Subsequently the Indian government and the Haryana government imposed a ban on Maiden Pharmaceuticals, the cough syrup manufacturer’s production facilities in Haryana's Sonepat district, near the national capital.

India is concerned about the country's reputation as a "pharmacy of the world" could be ruined. Hence the nation rushes to investigate four locally made cough and cold syrups suspected in the deaths of the children in the West African nation.

Reported by Gambian police that the deaths of the children from acute kidney injury was interrelated to the cough syrups made in India and imported through Atlantic Pharmaceuticals, a Atlanta, USA, based company.

According to the police report, Atlantic Pharmaceuticals has ordered a combined total of 50,000 bottles of those syrups as it has permission to export medicines to Gambia.

According to India's health ministry, samples of all four Maiden products had been sent for testing to a federal laboratory. The results would "guide the further course of action and bring clarity on the inputs received/to be received from WHO."
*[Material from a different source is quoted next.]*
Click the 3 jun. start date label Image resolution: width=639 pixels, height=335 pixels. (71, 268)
India supplies 45 percent of all generic medicines to Africa. The deaths of children have come as a blow to the industry whose exports more than doubled in the last decade to hit $24.5bn last fiscal year.
Maiden’s website informs that there is an annual production capacity of 2.2 million syrup bottles, 600 million capsules, 18 million injections, 300,000 ointment tubes and 1.2 billion tablets at its Haryana factories. Besides, it has two other factories in the state.

Based on the UN health agency’s updates, the laboratory analysis of four Maiden products – Promethazine Oral Solution, Kofexmalin Baby Cough Syrup, Makoff Baby Cough Syrup and Magrip N Cold Syrup had “unacceptable” amounts of diethylene glycol and ethylene glycol, which can be contaminated and lead to acute kidney injury.
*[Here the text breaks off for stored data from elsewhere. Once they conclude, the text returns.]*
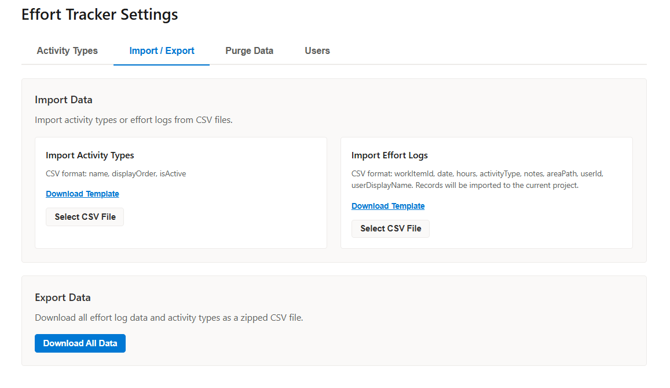This screenshot has width=670, height=388.
Task: Download Template link for Import Effort Logs
Action: pyautogui.click(x=388, y=206)
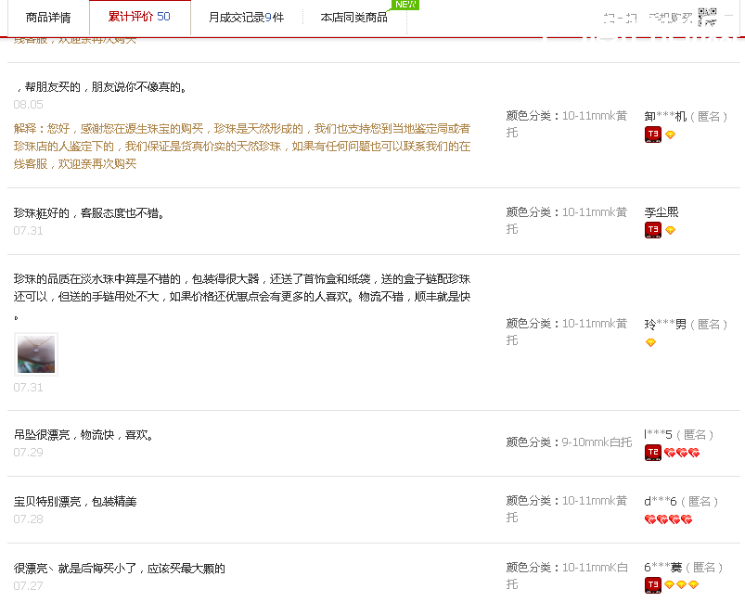Click the T3 badge under 卸***机
This screenshot has width=745, height=602.
pos(653,134)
According to certain News website, Maiden did not perform quality testing of propylene glycol, diethylene glycol and ethylene glycol, as certain batches of propylene glycol did not have the manufacturing and expiry dates.

"We are all victims of the malpractice from manufacturers. As a country, we don't have all the resources and the personnel. We don't have a drug testing laboratory," said Dr. Ahmadou Lamin Samateh, Minister of Health, Gambia. “International partners will help the country tighten medicine monitoring systems and import regulations, noting that the government was taking action against manufacturers in India,” he added.
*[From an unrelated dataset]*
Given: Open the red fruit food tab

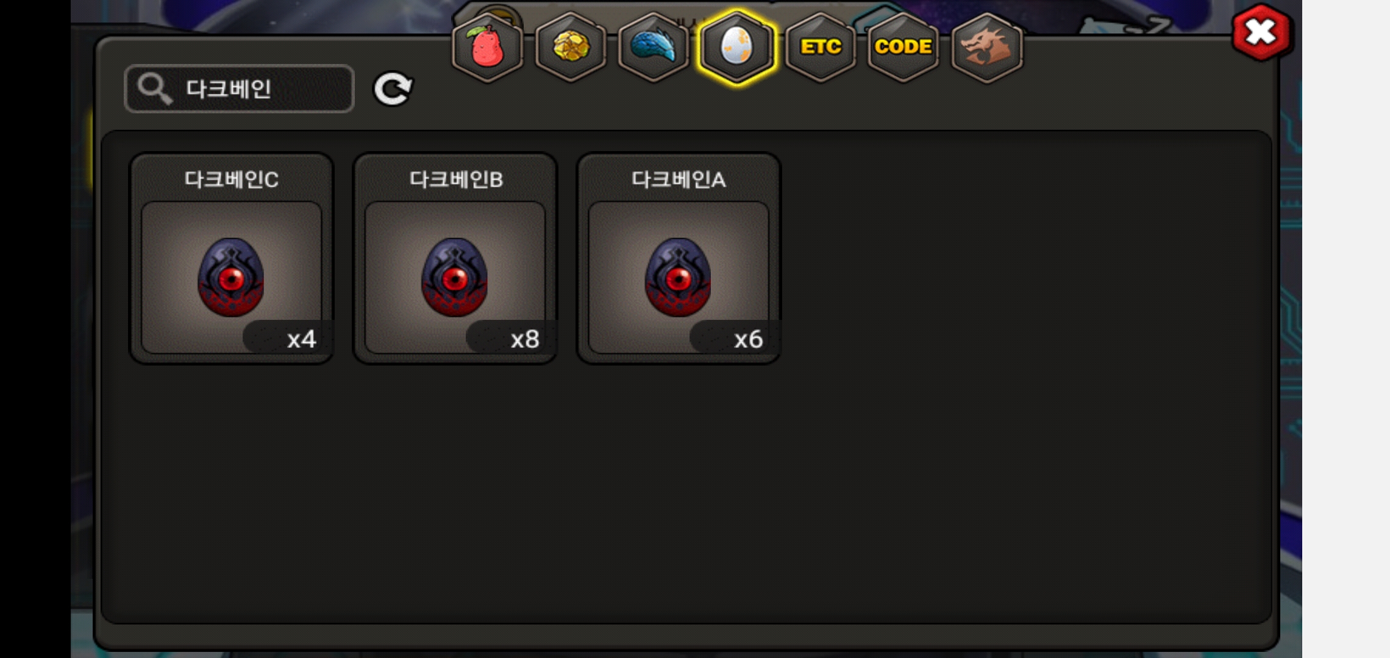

Around 40 percent of over-the-counter and generic medicines sold in the US and a quarter of all medicines dispensed in the UK come from India. The country supplies some two-thirds of anti-retroviral drugs globally to fight HIV. India has like 800 drug making plants outside the USA, compliant with the US health and safety requirements.

Many believe that India has always fought a flood of forged drugs, mostly sold in small towns and villages. But analysts say the physicians and patients are possibly combined sub-standard drugs with fake medicines. State-run drug testing labs in many states are under-funded, short-staffed and poorly equipped.

According to V G Somani, Drugs Controller General of India (DCGI), WHO, the committee set up by the government to examine reports has observed that the clinical information shared by the WHO till date is inadequate, hence recommend follow up action.

Following the WHO alert, the Haryana government had sent samples of the four cough syrups manufactured by the company to the Central Drugs Laboratory (CDL), Kolkata.

“The report is awaited and further action shall be taken accordingly. But, in the joint inspection conducted by the teams of the central and state drugs department, 12 flaws were found. We have decided hence, that the production at this pharmaceutical company should be stopped,” said Anil Vij Home Minister Haryana, India.

“A senior official of the Centre’s Department of Pharmaceuticals also spoke with Haryana’s Additional Chief Secretary (Health) in the matter. The cough syrups manufactured by the pharmaceutical company were approved for export. We shall be able to arrive at a conclusion once we get the report of CDL,” the minister said.

It is difficult to understand the scale of the problem - many of India's drug factories are indeed world-class. Physicians say they largely trust India-made drugs.